私、今度こそあなたに食べられません! ~戻ってきた俺様幼馴染ドクターと危ない同棲生活~

 俺がそんなことを考えている中、くるみはなおも続ける。

「修は私の事、本当に好きなの? 好きなら置いていったりしない。近くにいてほしいって思うでしょ!」
「くるみ!」
「私どう言われたって、修と一緒にいたい。離れたくない!」

 自分は彼女の自分への思いを少し甘く見ていたのかもしれない。
 その時、そんなことに初めて気づいた。

 自分みたいな欲望はなかったけど、彼女は本当に純粋に俺のことを心から好きだったんだろう。

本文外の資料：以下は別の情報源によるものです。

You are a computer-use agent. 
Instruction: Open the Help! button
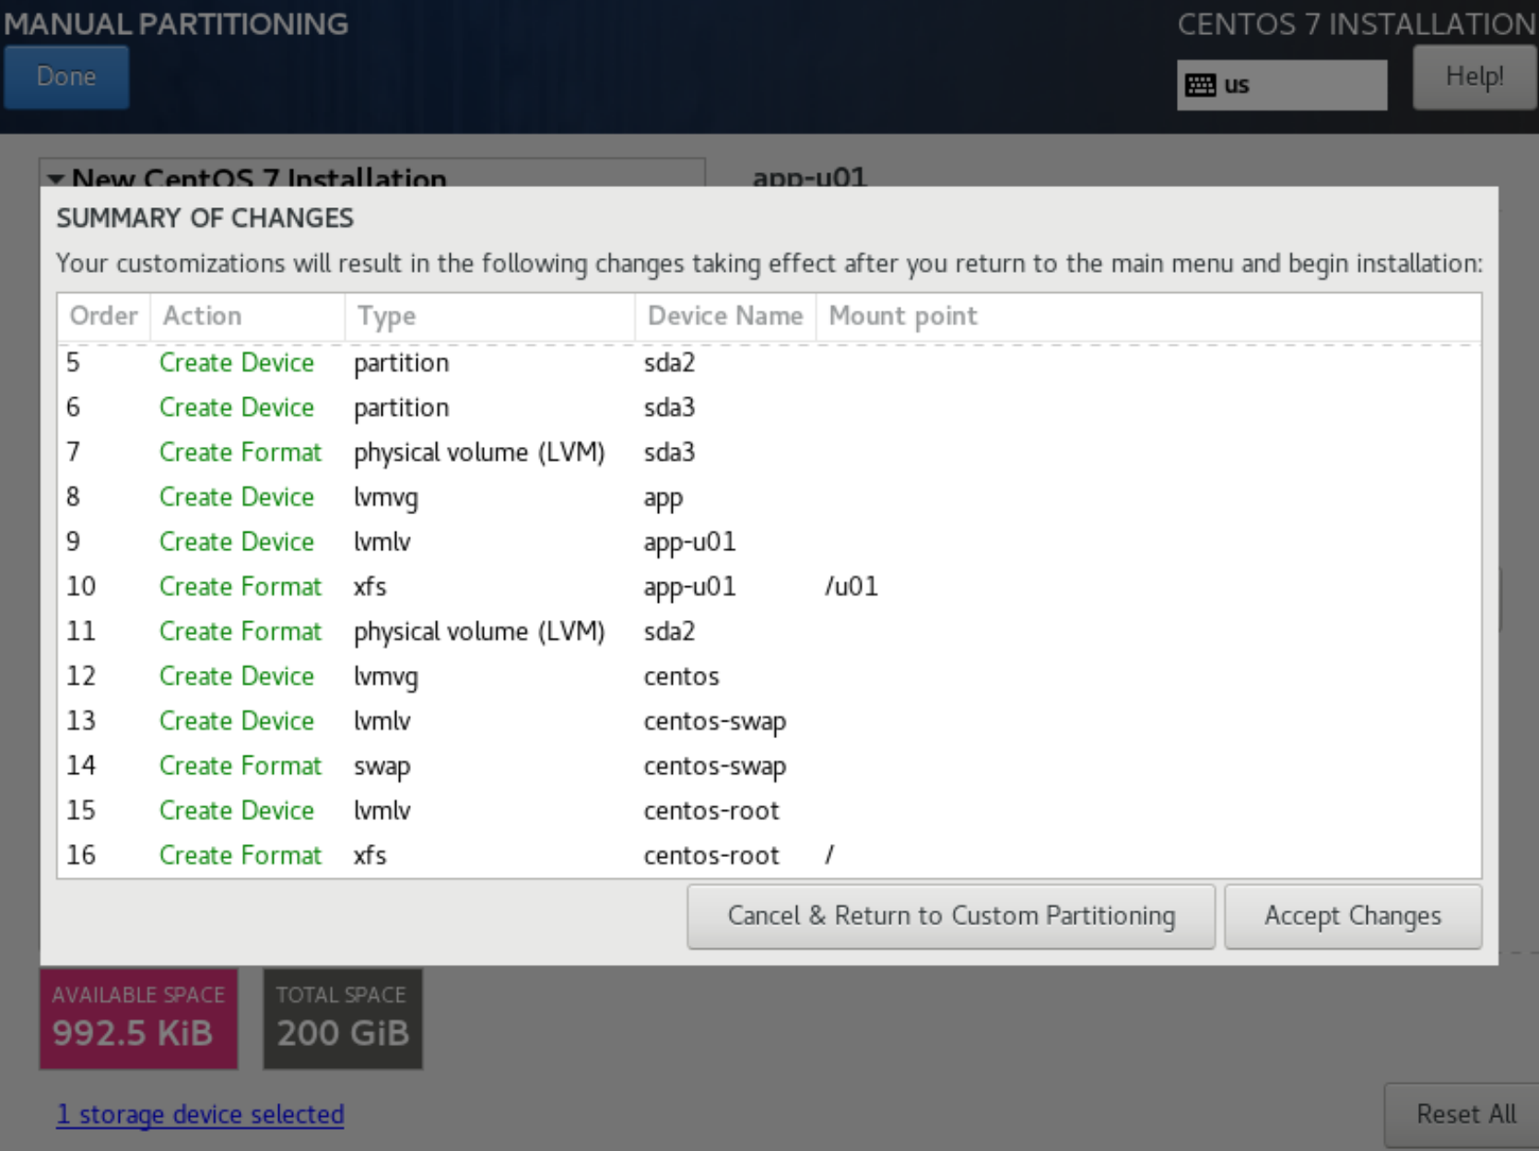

 自然に彼女に手を差し出しそうになって、慌てて自分の手を握る。

 そんな時、くるみのスマホが音を立てた。スマホの画面には『壮汰さん』と出ている。

(まさか、熊岡か?)

 一瞬で顔が青ざめたのが自分でわかった。

 ここでもう一つ、問題が起こっていることに気づく。これが二つ目の誤算。

 熊岡は優秀な医師だけど、悪い癖がある。
 人の彼女や奥さんに手を出してしまう癖だ。俺は、熊岡とくるみが顔を合わせた時、くるみを幼馴染だと言い張ったが、あとでくるみと接触していたようだ。

「なんでアイツがここで出てくるんだよ……」
「修……?」

―――このタイミングで。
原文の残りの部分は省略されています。